Rien ne permet de douter que ces consensus ne puissent être refaits au sujet de la nécessité de faire un effort supplémentaire pour en finir avec le discours de misère qui domine depuis trop longtemps les interventions des universitaires dans le débat public. Mais pour que la mobilisation soit possible, il faut une lecture claire de la situation, lecture, il faut bien le concéder, de plus en plus difficile tant est grande la confusion qui entoure l’expression même de la raison d’être de l’université et des motifs qui militent en faveur de ce que d’aucuns considèrent comme un sauvetage.
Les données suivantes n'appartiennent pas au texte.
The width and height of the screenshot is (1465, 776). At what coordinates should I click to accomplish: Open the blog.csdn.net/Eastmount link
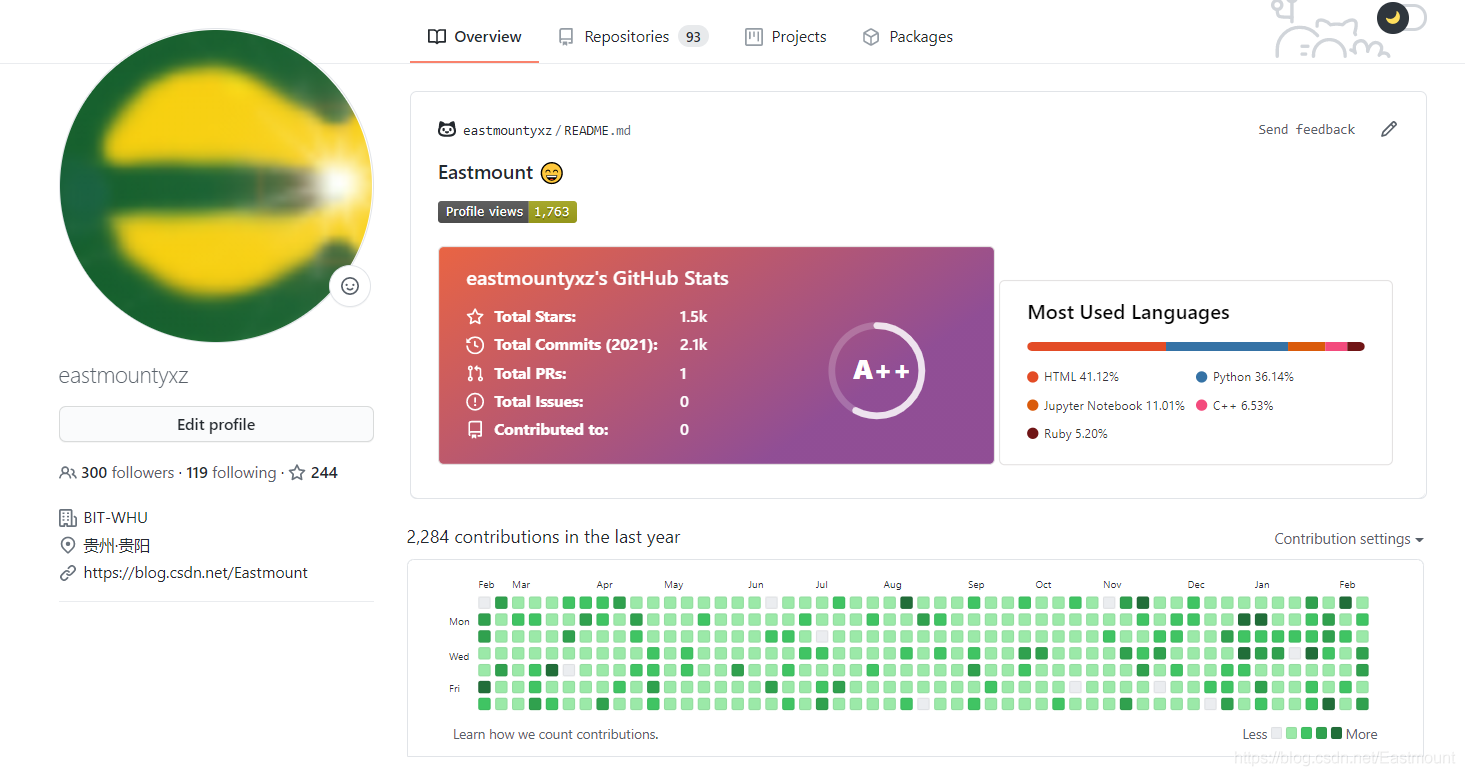pos(196,573)
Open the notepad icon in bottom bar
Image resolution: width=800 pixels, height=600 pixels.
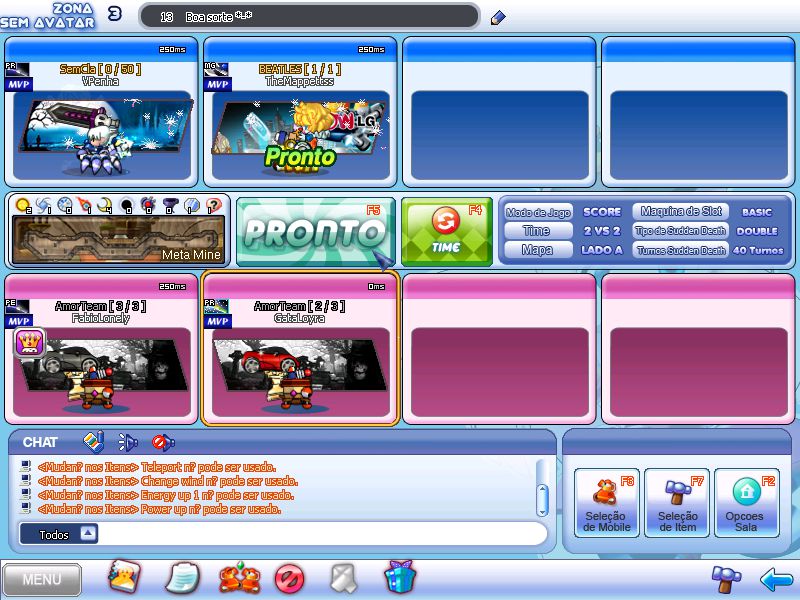click(x=182, y=578)
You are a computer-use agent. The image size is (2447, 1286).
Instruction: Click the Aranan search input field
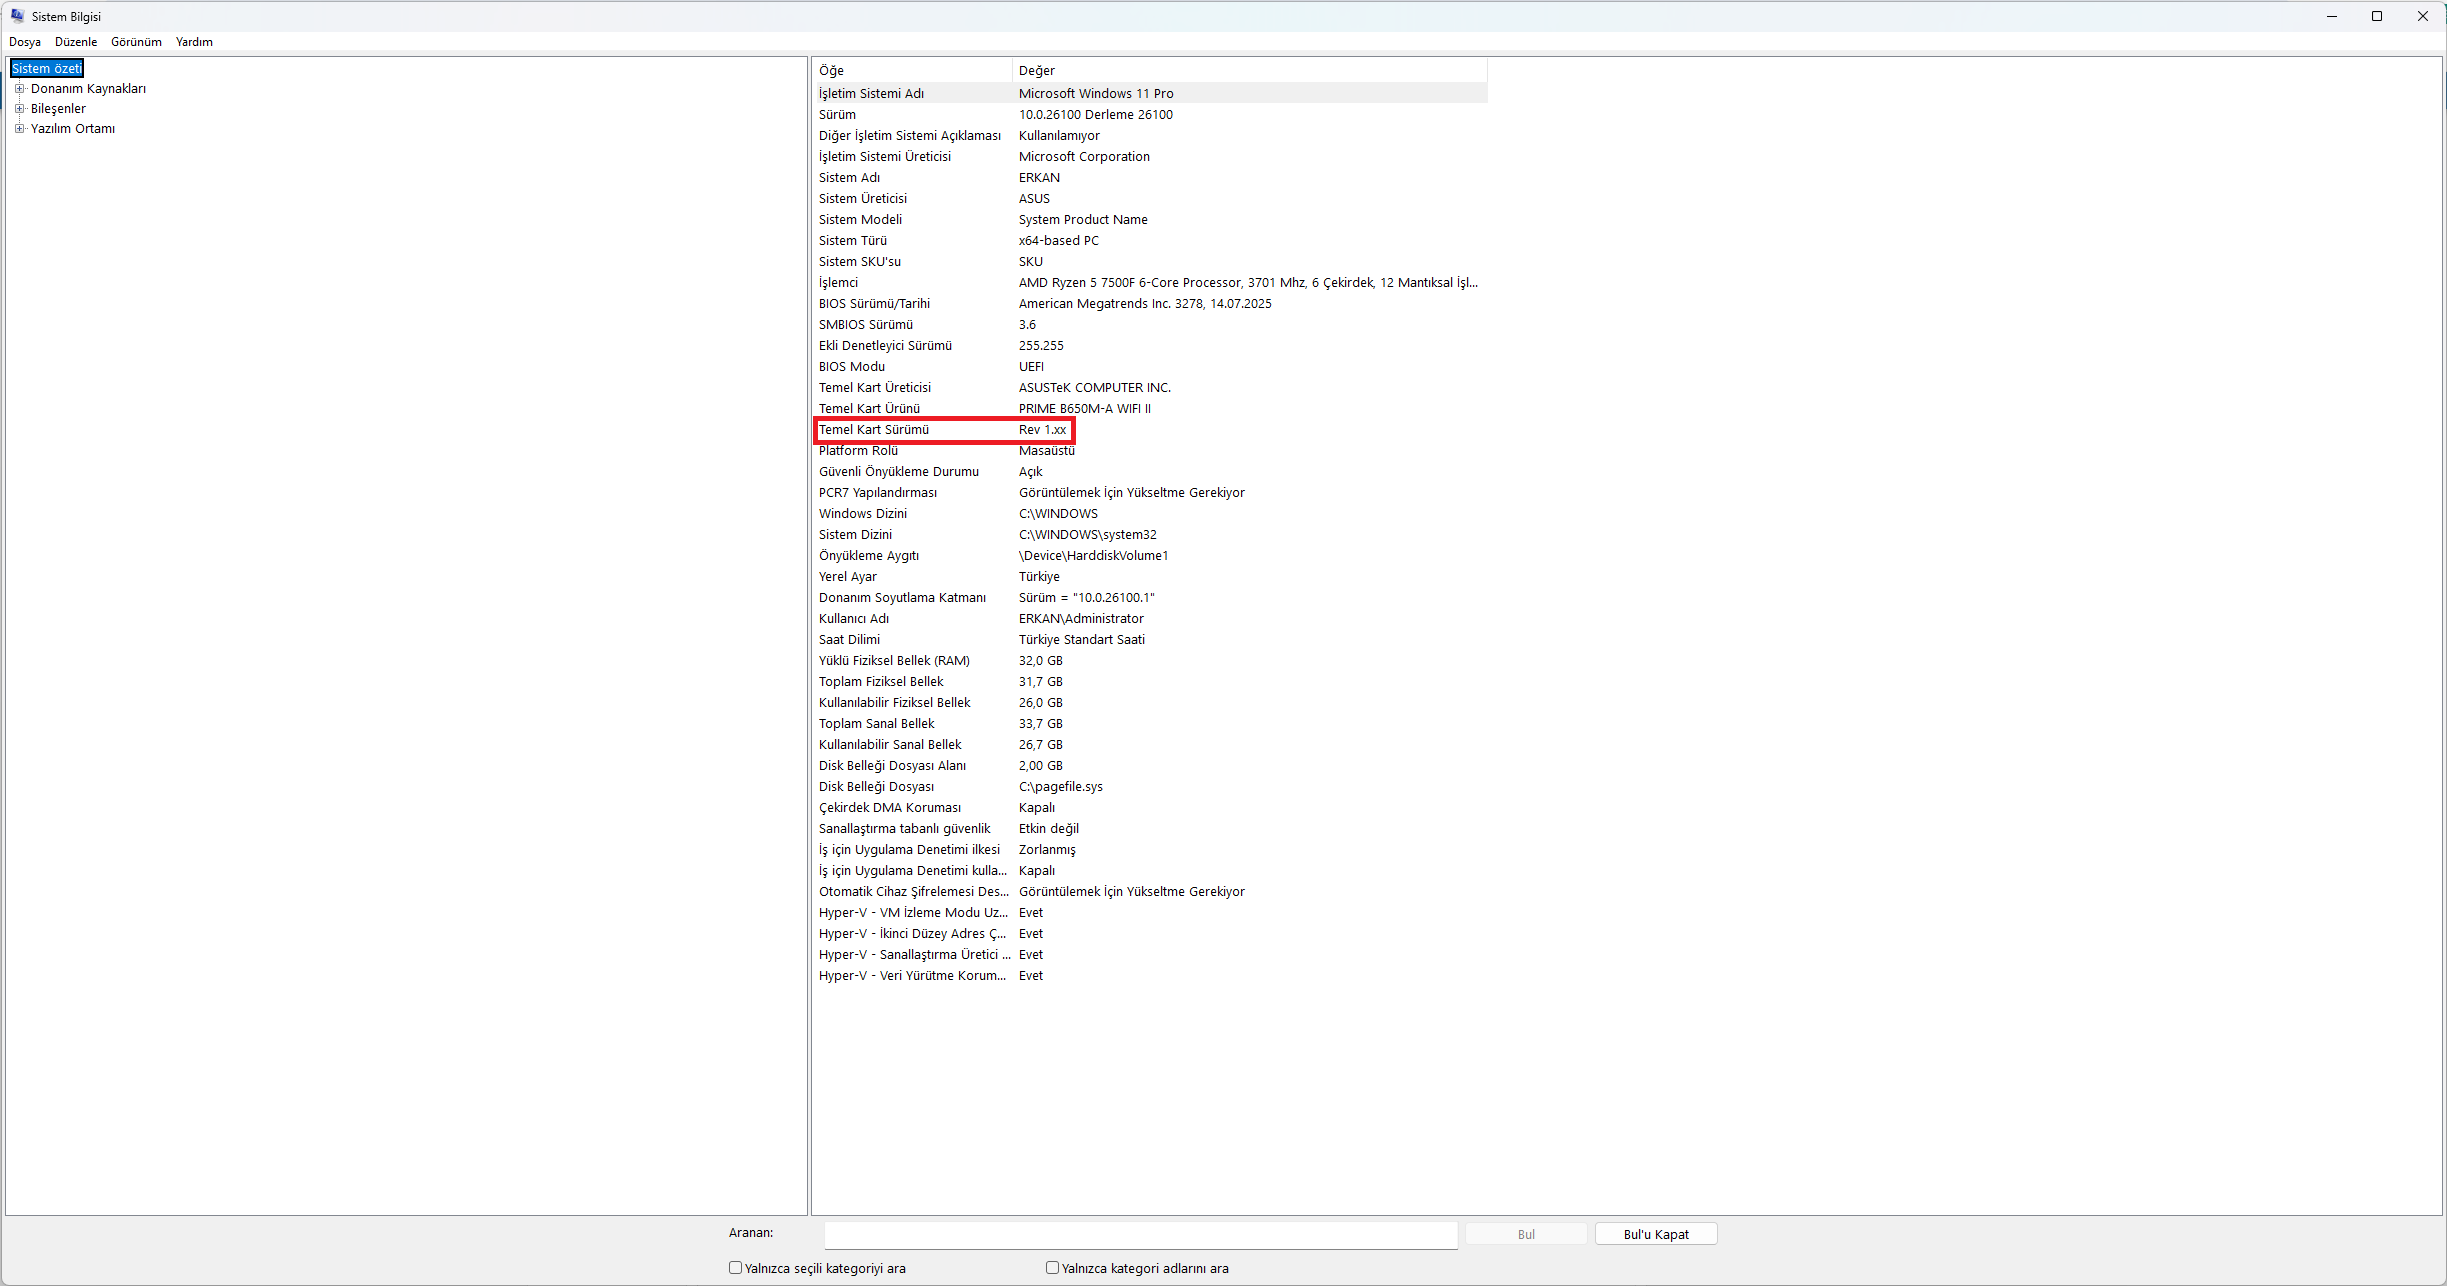[x=1140, y=1235]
Les choses sont certes complexes lorsque l’on tente de cerner les enjeux du développement universitaire mais elles ne sont pas obligatoirement compliquées. La transparence de l’information et une qualité d’expression dans un langage clair sont sans aucun doute des préalables auxquels responsables et gestionnaires ne pourront échapper. Et à cet égard, les brumes qui entourent les projets immobiliers réalisés en partenariat public-privé, les désormais célèbres PPP, constituent sans aucun doute l’illustration parfaite de la première tâche qui s’impose pour bien saisir la dynamique de développement qui marque un trop grand nombre d’établissements.
L’examen méticuleux de ce que comporte une entente de PPP permettra de bien mettre en lumière les présupposés et les choix implicites qui compliquent la compréhension de ce qui se passe quand une université se lance dans des projets immobiliers tout en criant famine et en affichant, année après année, des déficits de fonctionnement. Solution acceptable, voie de développement, renouveau souhaitable, dérive marchande, mission dévoyée ou détournement de l’intérêt public ? Autant de questions qui surgissent et qui ne trouveront réponse qu’après examen des faits. Les pages qui suivent s’y emploient avec l’espoir que les débats sortent des formulations idéologiques toutes faites pour se faire sur le terrain solide des pratiques. Il faut en finir avec les faux-fuyants et retrouver le sens du réel et la vérité des faits. Cela permettra de distinguer les contraintes réelles des faux dilemmes, les réponses à la pénurie des adaptations maladroites à la pauvreté de moyens. Le sort de l’université québécoise pourra dès lors être débattu en toute connaissance de cause.